If you are using 3D Max you can use my script to calculate the area used by your UVs. It gives the output as a percent. For example, a box that has 6 sides planar mapped will be using 600% of the texture space.
Copy it to the UI/MacroScripts folder. Restart max and look in the "monsterBlues" category to bind it to a hotkey or quad menu.
Ghostscape is saying you could base the value of the gray off how efficient your uvs were. the lighter the gray, the more efficient your uv's were, the darker, the more space you've wasted.
Also be careful not to pack them so tight that you loose out on any and all padding. That can be really important if your textures get mip-mapped.
You could be using 99% of your image's space for UV layout and still have a crappy layout, similarly you could have a layout that uses only 80% of available space that is actually really good (eg. fast for painting and producing quality normal bakes)
As long as you've minimized stretching/number of seams etc that's all that matters cheers for indulging my query tho!

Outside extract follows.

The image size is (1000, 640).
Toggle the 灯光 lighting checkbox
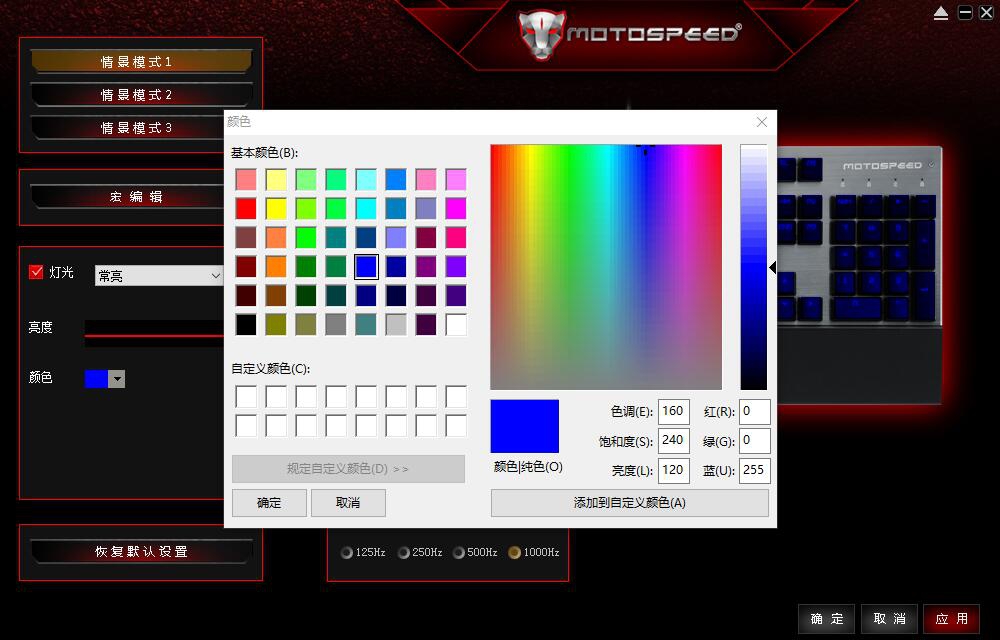click(37, 272)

You can't compare area used between two different meshes (IE, a shotgun that uses 87% isn't objectively better than a rifle that uses 72%) and judge one to be more efficient than the other. The only time you can compare this stat objectively is when you're talking about the same mesh with the same UV island breakup, and in which case it will be obvious which one is more efficient because you will have scaled up your more efficient unwrap. Am I being clear here?